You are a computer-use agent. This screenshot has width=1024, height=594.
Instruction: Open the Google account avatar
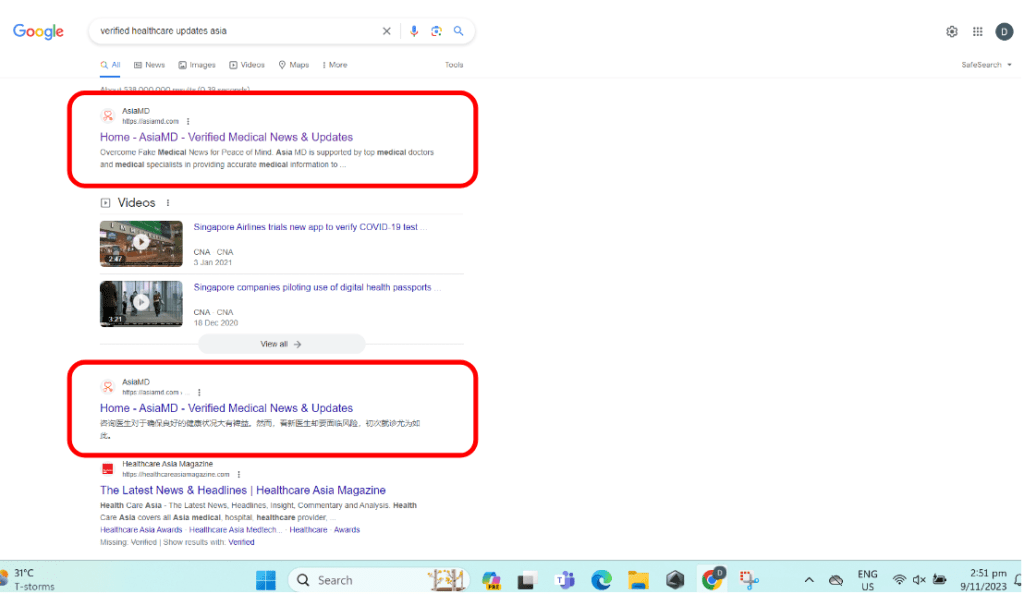click(1004, 32)
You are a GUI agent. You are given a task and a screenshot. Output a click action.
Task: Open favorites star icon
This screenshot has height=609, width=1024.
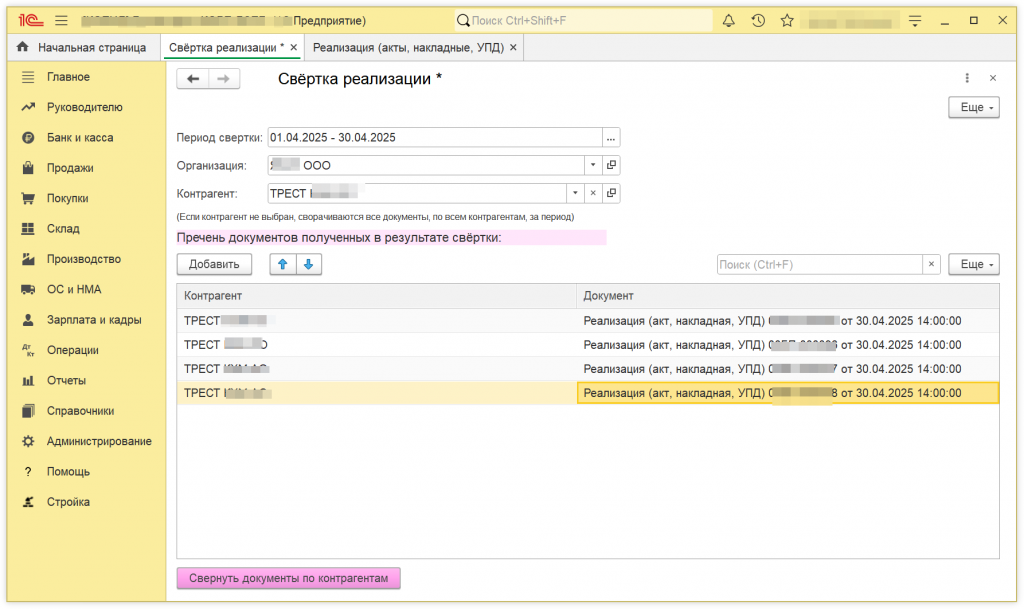(x=787, y=20)
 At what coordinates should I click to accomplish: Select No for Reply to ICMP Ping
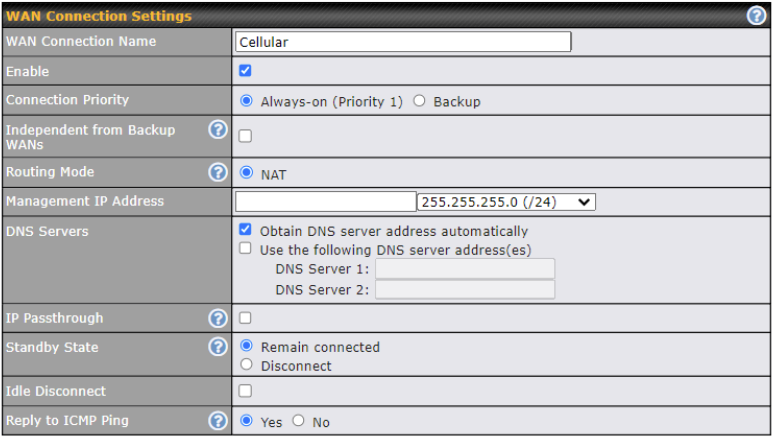(x=298, y=422)
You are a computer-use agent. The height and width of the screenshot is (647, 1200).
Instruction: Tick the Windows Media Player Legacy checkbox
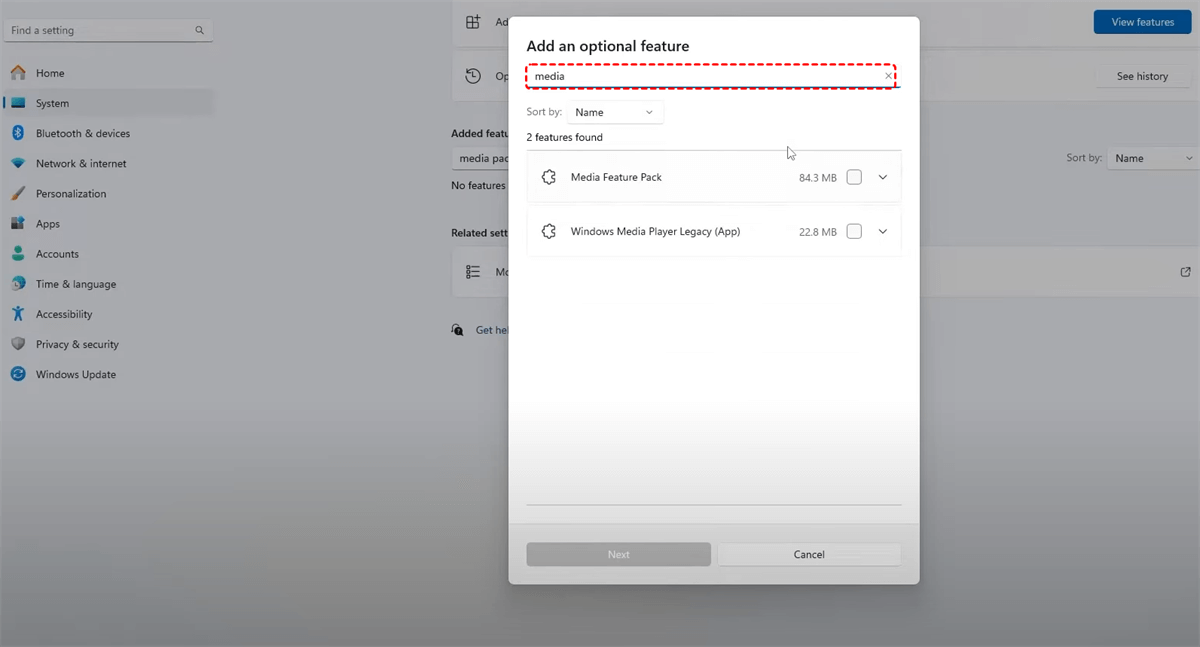(x=854, y=231)
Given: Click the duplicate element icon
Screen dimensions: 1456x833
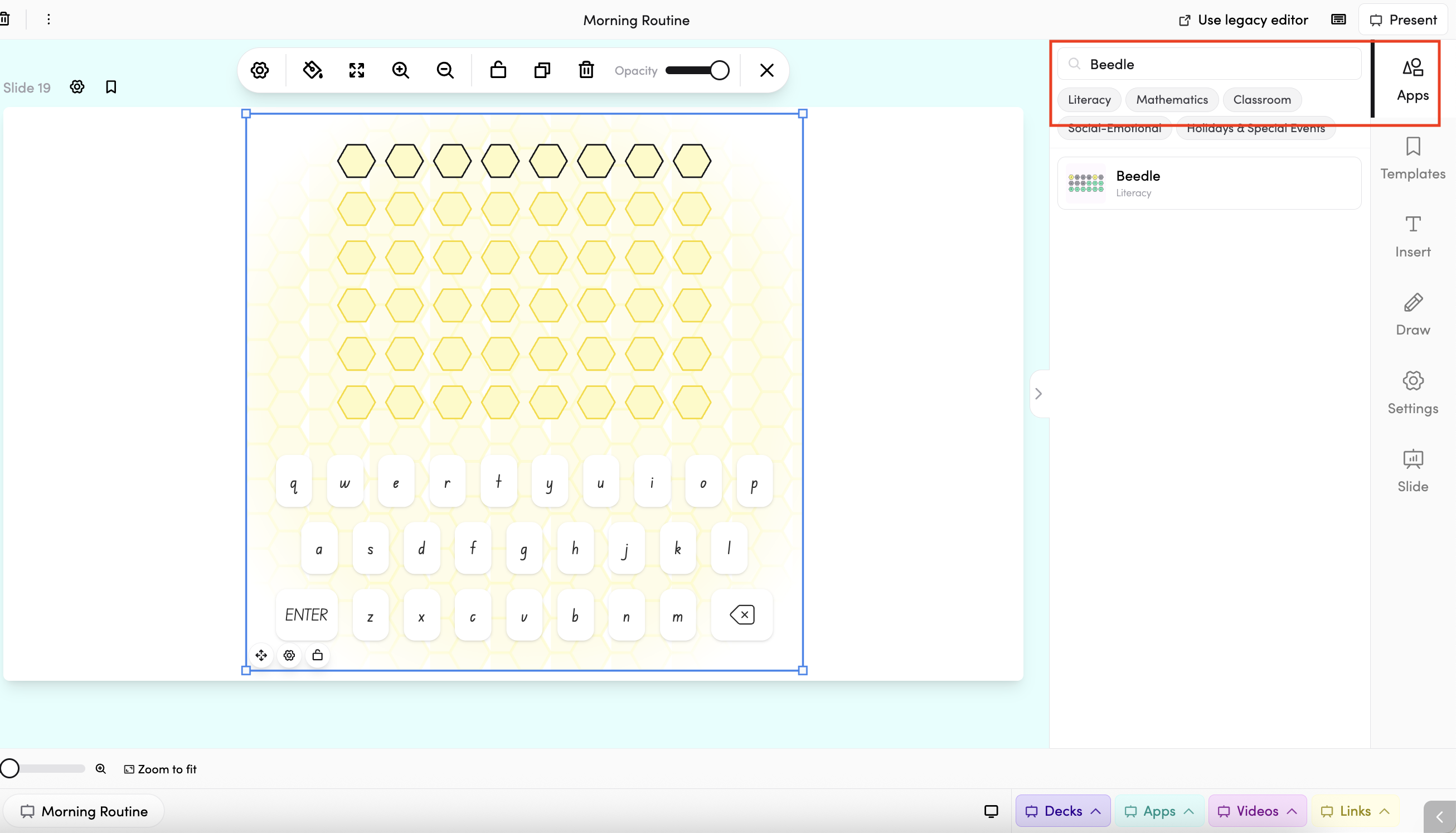Looking at the screenshot, I should tap(542, 70).
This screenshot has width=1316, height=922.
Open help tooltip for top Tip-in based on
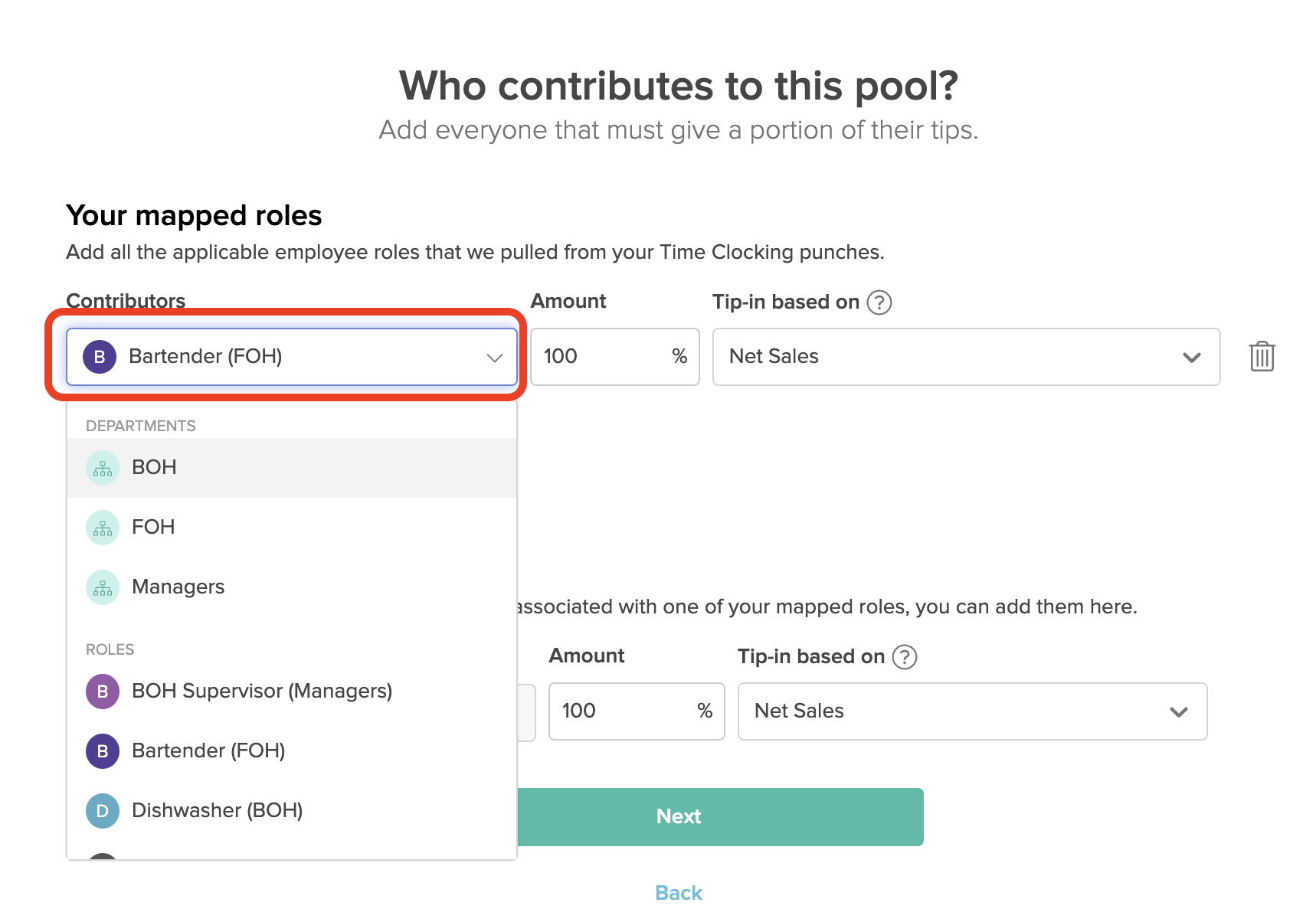[880, 302]
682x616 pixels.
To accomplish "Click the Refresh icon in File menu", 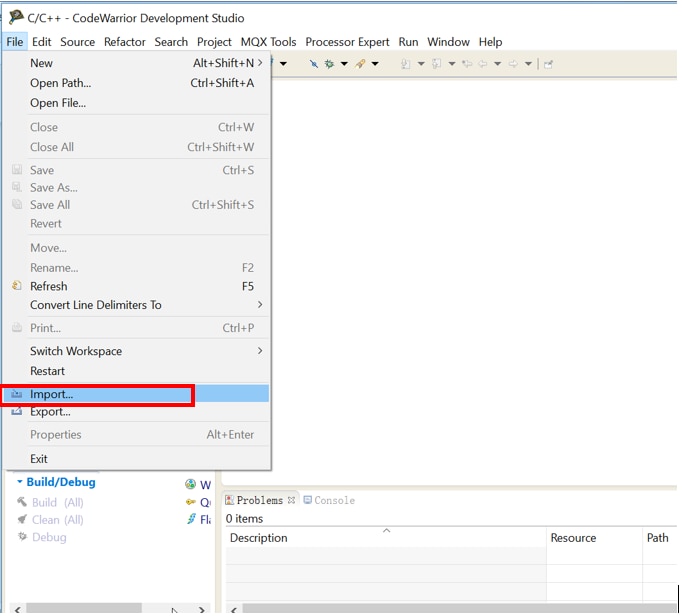I will tap(17, 286).
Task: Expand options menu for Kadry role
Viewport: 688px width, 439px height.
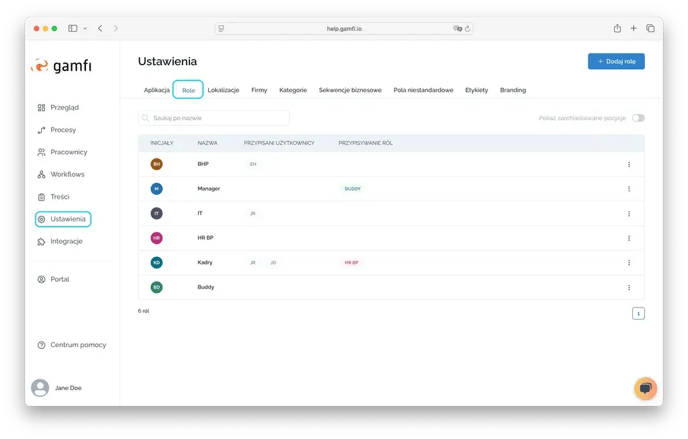Action: (x=629, y=263)
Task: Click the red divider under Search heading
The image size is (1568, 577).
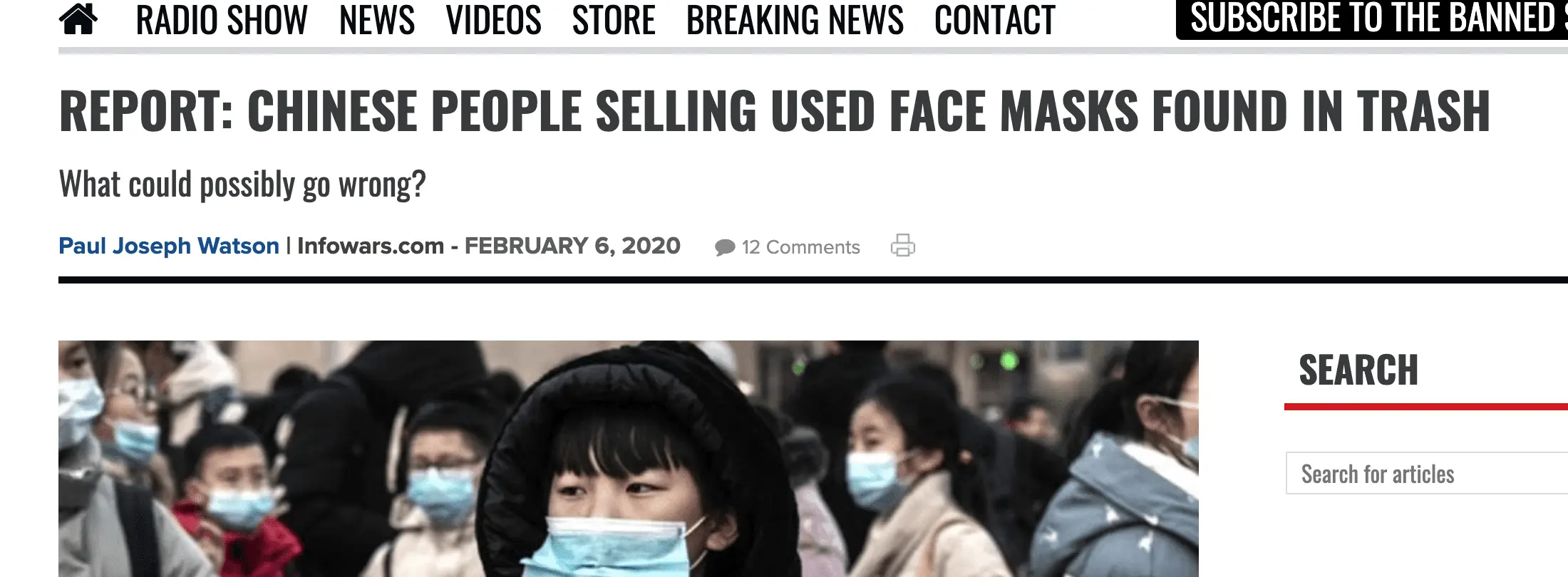Action: pyautogui.click(x=1426, y=407)
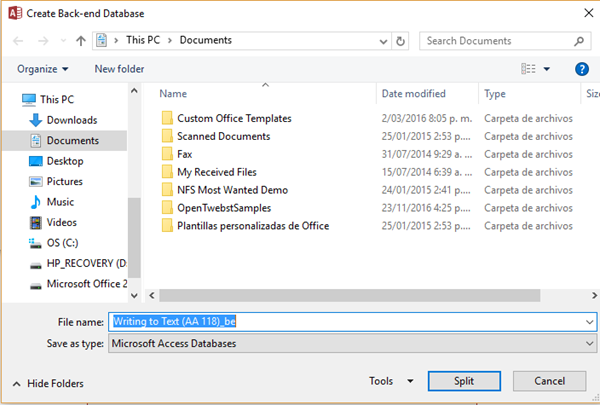The width and height of the screenshot is (600, 405).
Task: Click the Up one level arrow
Action: 80,41
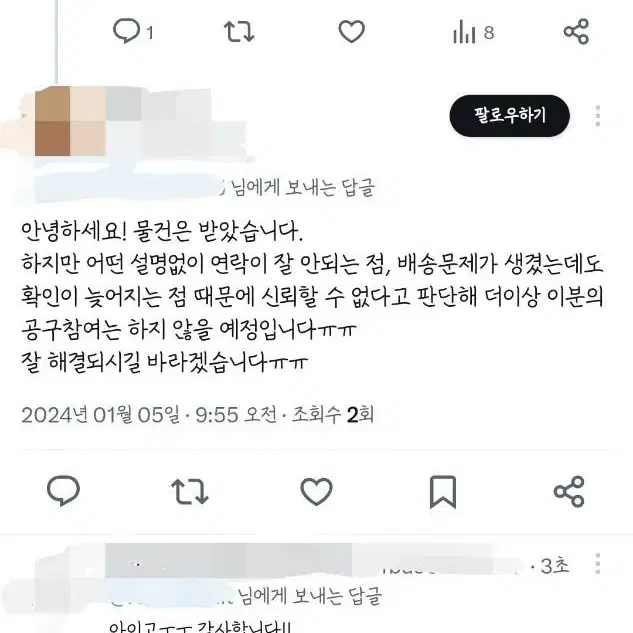Share the main post
This screenshot has height=633, width=633.
[569, 491]
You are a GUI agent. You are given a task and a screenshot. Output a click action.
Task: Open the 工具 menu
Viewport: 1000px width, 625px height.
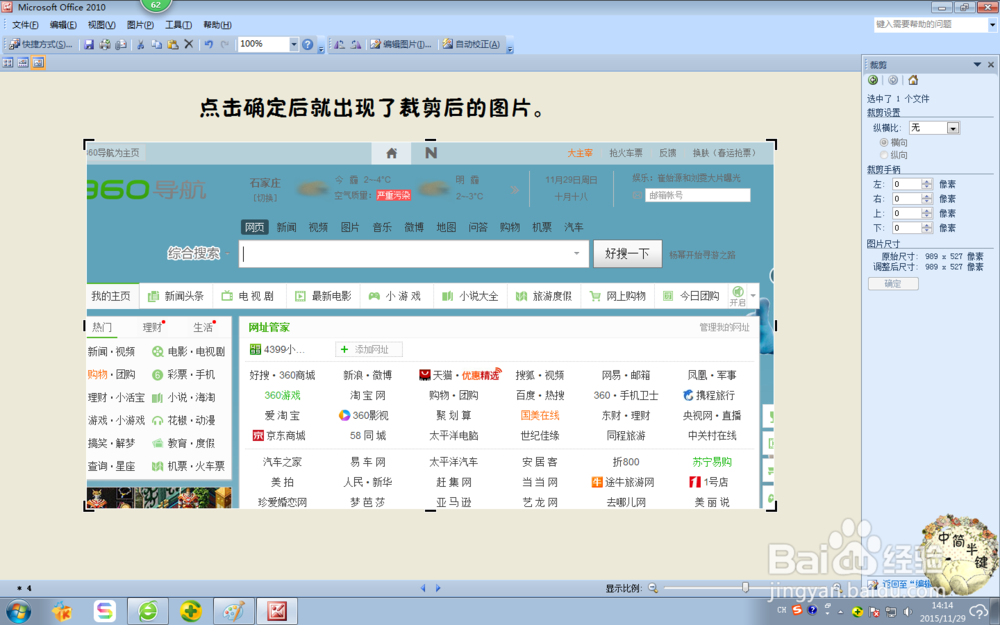click(177, 25)
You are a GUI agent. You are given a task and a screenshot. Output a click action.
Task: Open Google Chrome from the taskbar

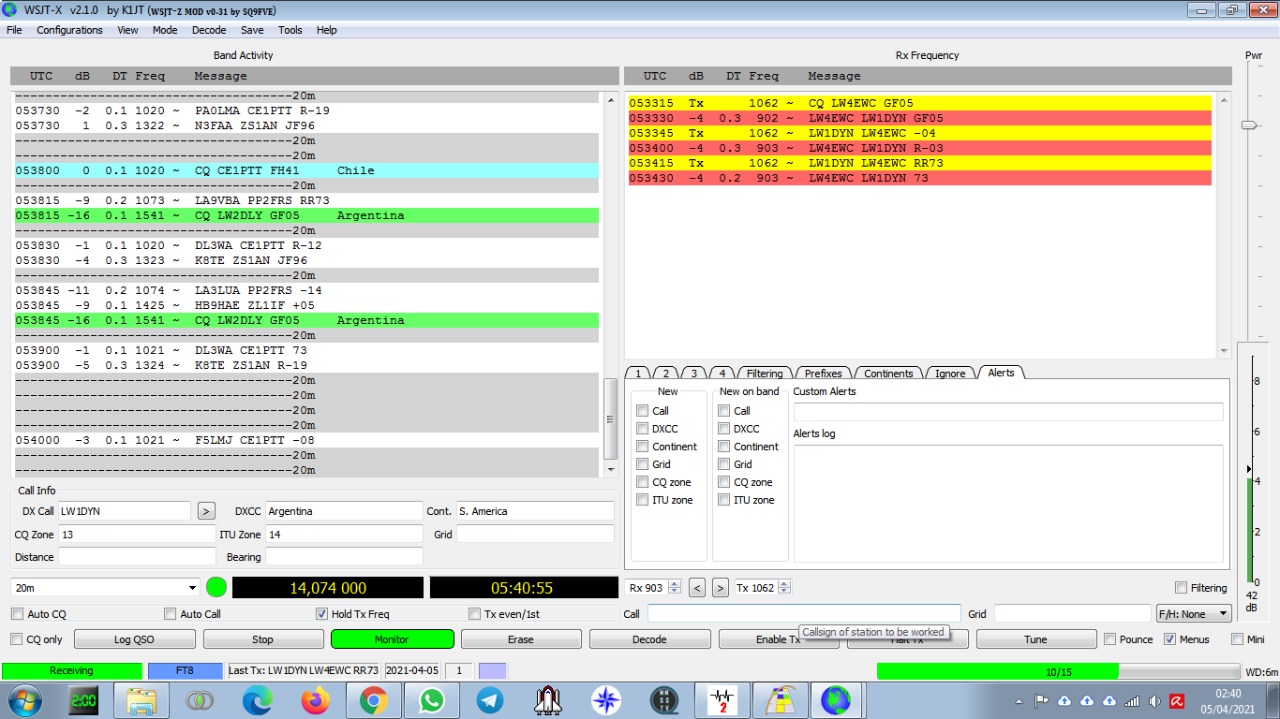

- What is asked
List the data as a numbered list, starting at the line that contains "Task: Click the red" and running through the end of the data. Skip blank lines and leave out the pictures.

- Result of this task
1. Task: Click the red divider under Search heading
2. The image size is (1568, 577).
3. Action: pyautogui.click(x=1426, y=407)
4. The width and height of the screenshot is (600, 405).
5. Task: Click the Up one level arrow
6. Action: 80,41
7. Share the main post
8. This screenshot has height=633, width=633.
9. [569, 491]
10. You are a GUI agent. You are given a task and a screenshot. Output a click action.
11. Task: Open the 工具 menu
12. Viewport: 1000px width, 625px height.
13. click(177, 25)
14. You are a GUI agent. You are given a task and a screenshot. Output a click action.
15. Task: Open Google Chrome from the taskbar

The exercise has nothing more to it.